REQUEST — In the rows below, write out everything from the line containing "Task: Click Broadcom's" down to the line containing "Action: [x=1058, y=560]", both lines included, and leave the pictures out.
— START OF RECORDS SHOWN —
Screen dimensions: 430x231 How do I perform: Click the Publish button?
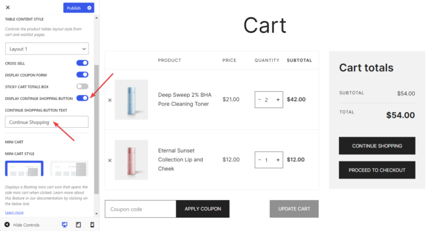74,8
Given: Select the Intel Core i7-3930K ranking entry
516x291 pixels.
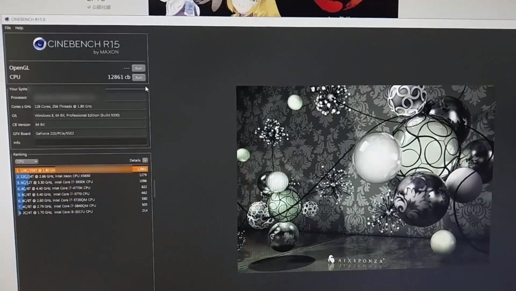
— END OF RECORDS SHOWN —
— START OF RECORDS SHOWN —
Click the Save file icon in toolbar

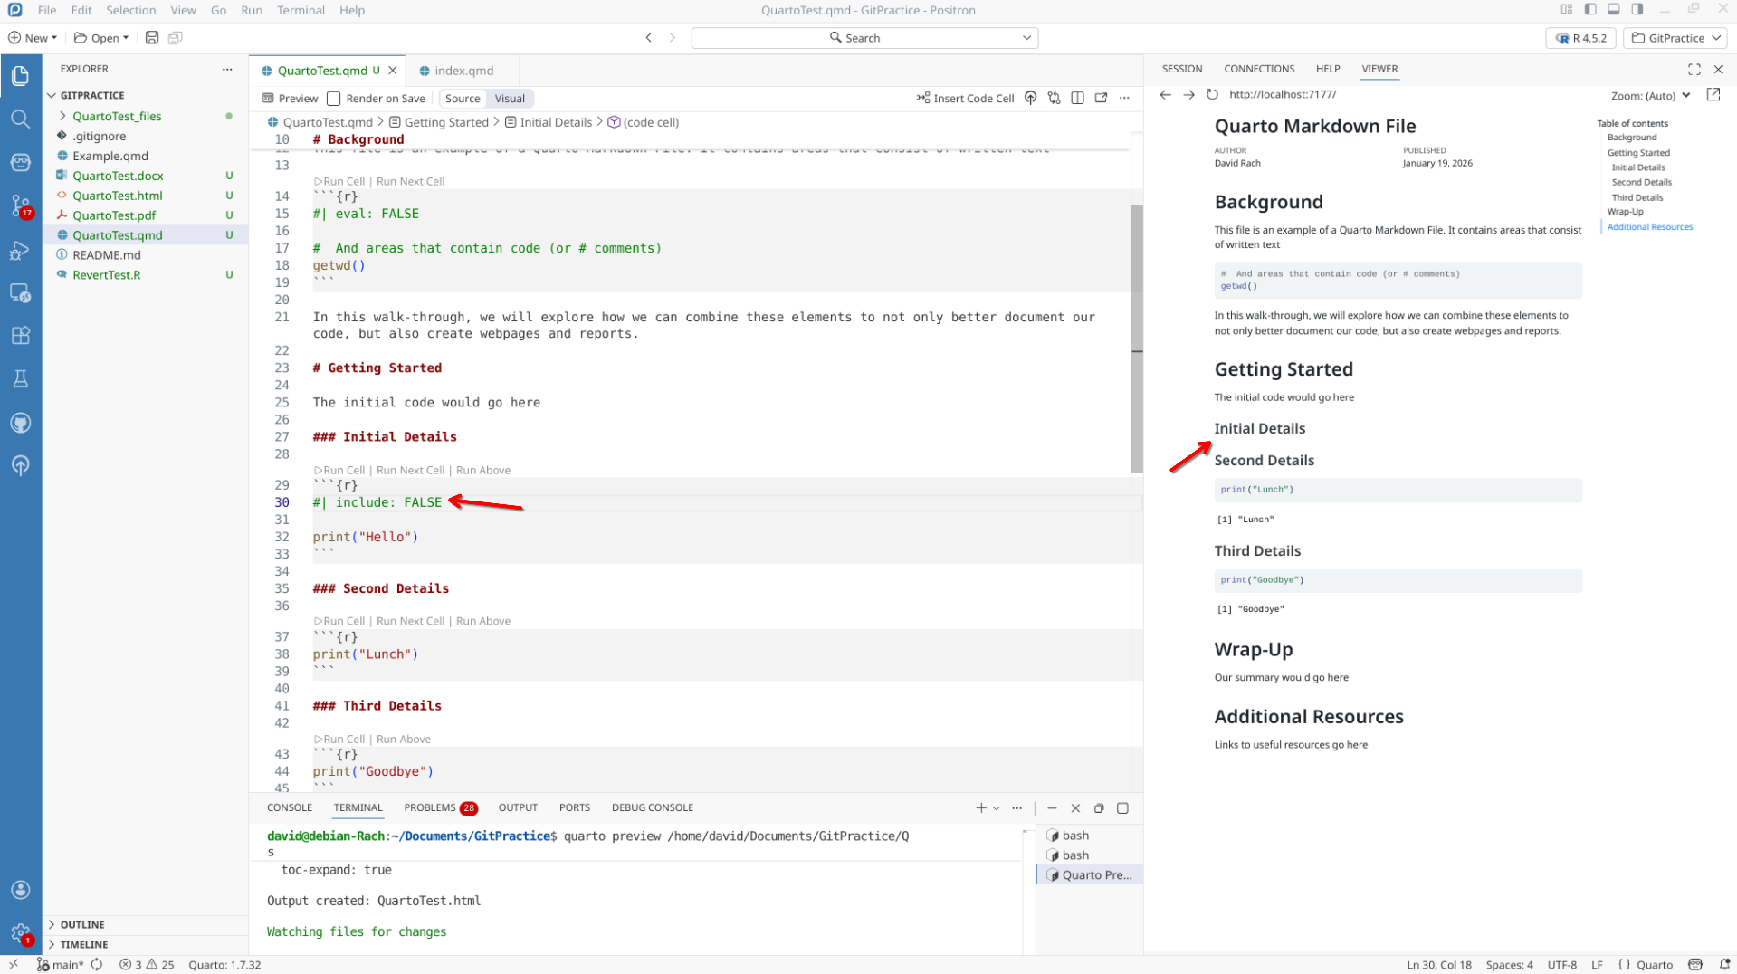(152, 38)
— END OF RECORDS SHOWN —
— START OF RECORDS SHOWN —
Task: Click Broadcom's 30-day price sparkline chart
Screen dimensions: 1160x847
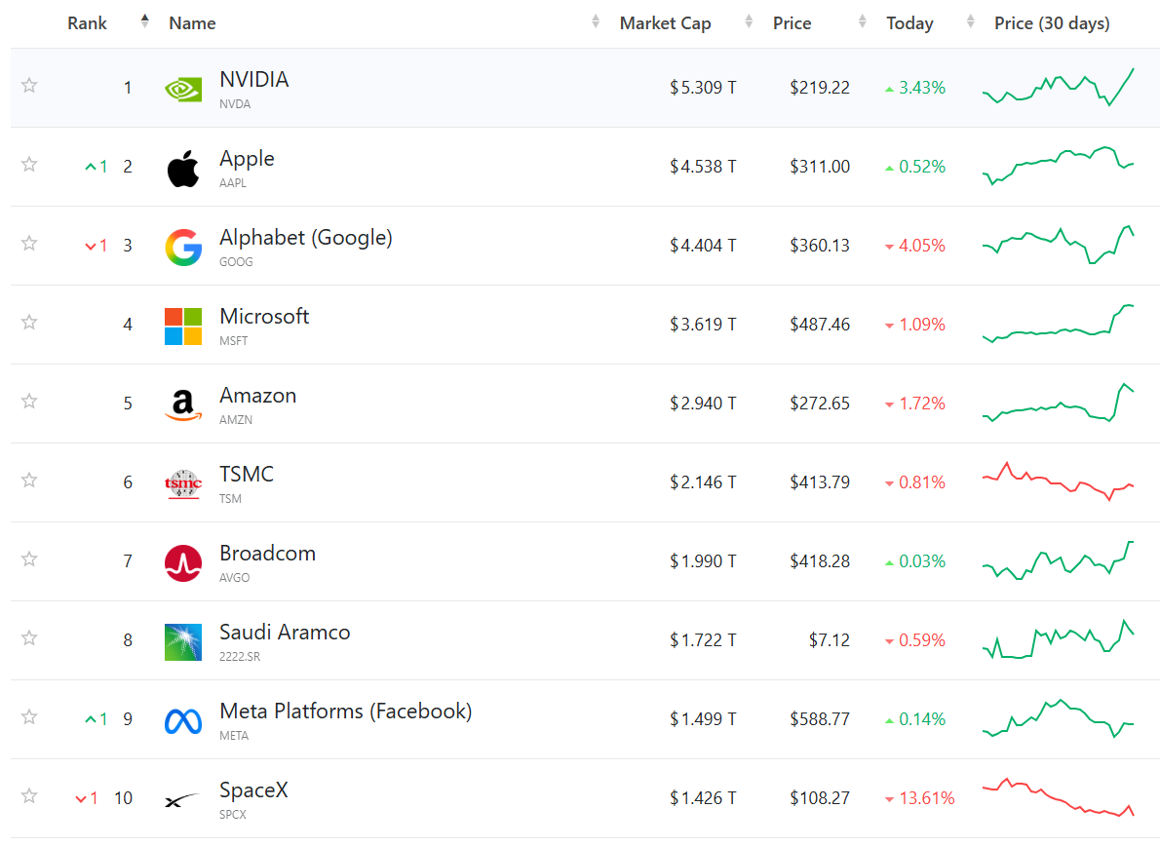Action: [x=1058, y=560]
— END OF RECORDS SHOWN —
COMPLETE RESPONSE —
Task: Click Broadcom's 30-day price sparkline chart
Screen dimensions: 1160x847
Action: [x=1058, y=560]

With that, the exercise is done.